L3Harris had expected a contract to be signed late in the third quarter for an aircraft missionization program in the Middle East that’s worth 2 percent to the top line for the year, Kubasik said. He said the failure to sign the contract is due to “geopolitical” events and he didn’t say when it might be signed.
Supply chain disruptions, labor attrition and inflation were all challenges for the company in the quarter, just as with the rest of the defense industry. Supply chain disruptions, particularly related to electronic components, lowered sales by $70 million in the quarter, L3Harris said.
Turner highlighted that 25 percent of the company’s portfolio only recognizes sales when a product is delivered, noting that radios can’t be delivered until all the parts that make them up are supplied to L3Harris and put together in a finished product.
Kubasik, describing the challenge in detail, said L3Harris delivered 8,000 manpack and 4,000 handheld radios in the quarter, each with 10,000 and 5,000 parts, respectively.
“The bottom line is we needed 100, 100 million parts to deliver those 12,000 radios,” he said. “So, we monitor this on a daily basis. I would say we get 97 and a half percent of the parts in. As I said in my prepared comments if you don’t have all the parts, you can’t deliver a radio. You can deliver an airplane with missing parts. You can deliver a ship with missing parts. You can deliver a lot of things with missing parts but you can’t deliver a radio or arguably night vision goggles or cameras.”
Adjusted free cash flow in the quarter was $546 million and for the year is expected to be around $2 billion, about $100 million to $130 million lower than the prior outlook.
Sales for 2022 are forecast to be around $16 billion, down from the previous outlook of between $17.3 billion and $17.7 billion. Earnings are expected to be between $5.80 and $6.05 EPS versus prior guidance of between $10.75 and $11.05 EPS.

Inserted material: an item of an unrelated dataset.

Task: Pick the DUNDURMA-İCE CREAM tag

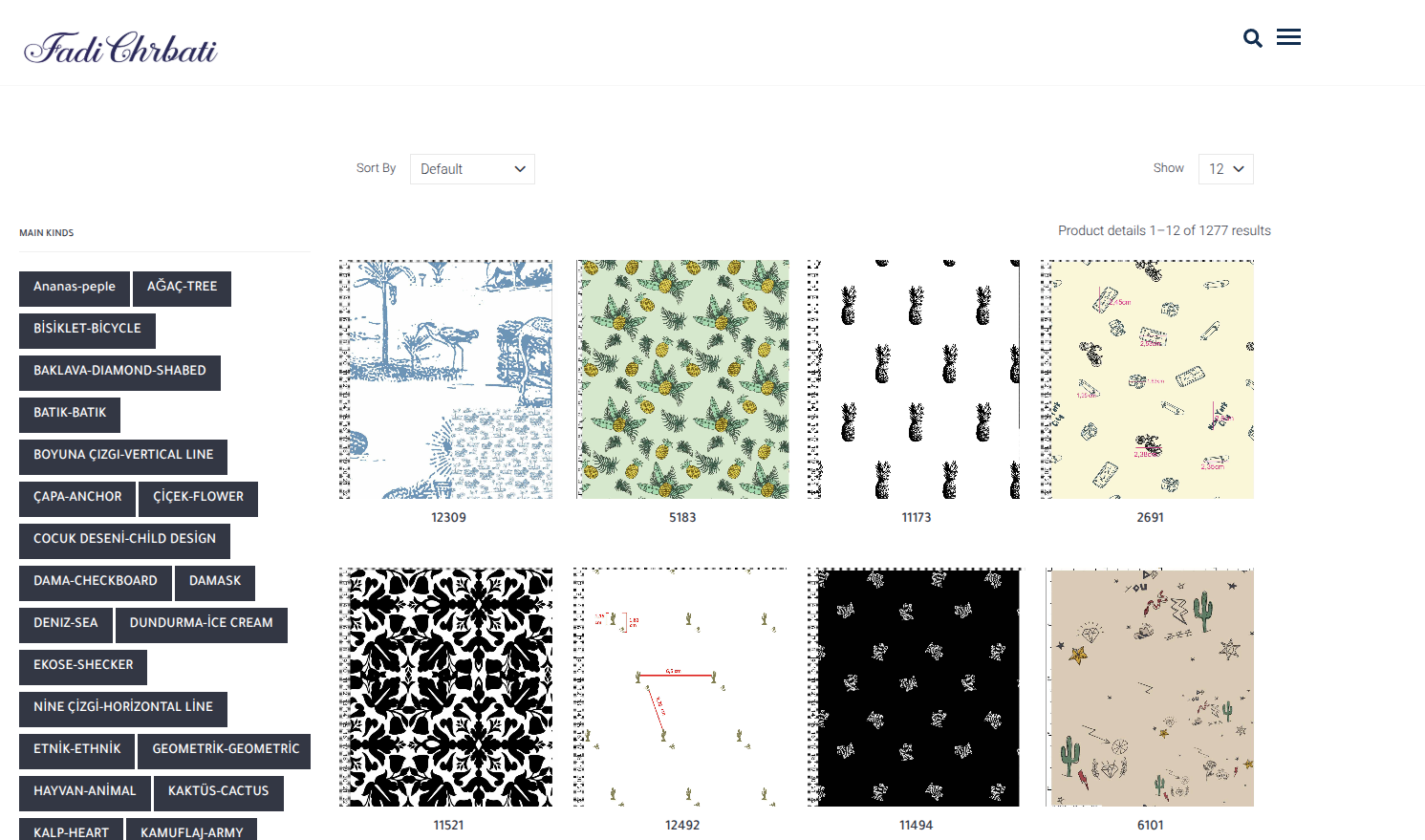Action: tap(201, 623)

Orders in the quarter were a record at over $5 billion, representing a book to bill of nearly 1.2 times sales. The orders were driven in part by multiple prime contract awards, including $3 billion for U.S. Special Operations Command’s Armed Overwatch program, $800 million for the Space Development Agency’s tracking layer, and $400 million for an integrated Navy sensor and fire control system.
These wins demonstrate L3Harris’ success as a non-traditional prime contractor, Kubasik said.
Backlog at the end of the quarter stood at $21.4 billion, up a percent from $21.1 billion a year ago.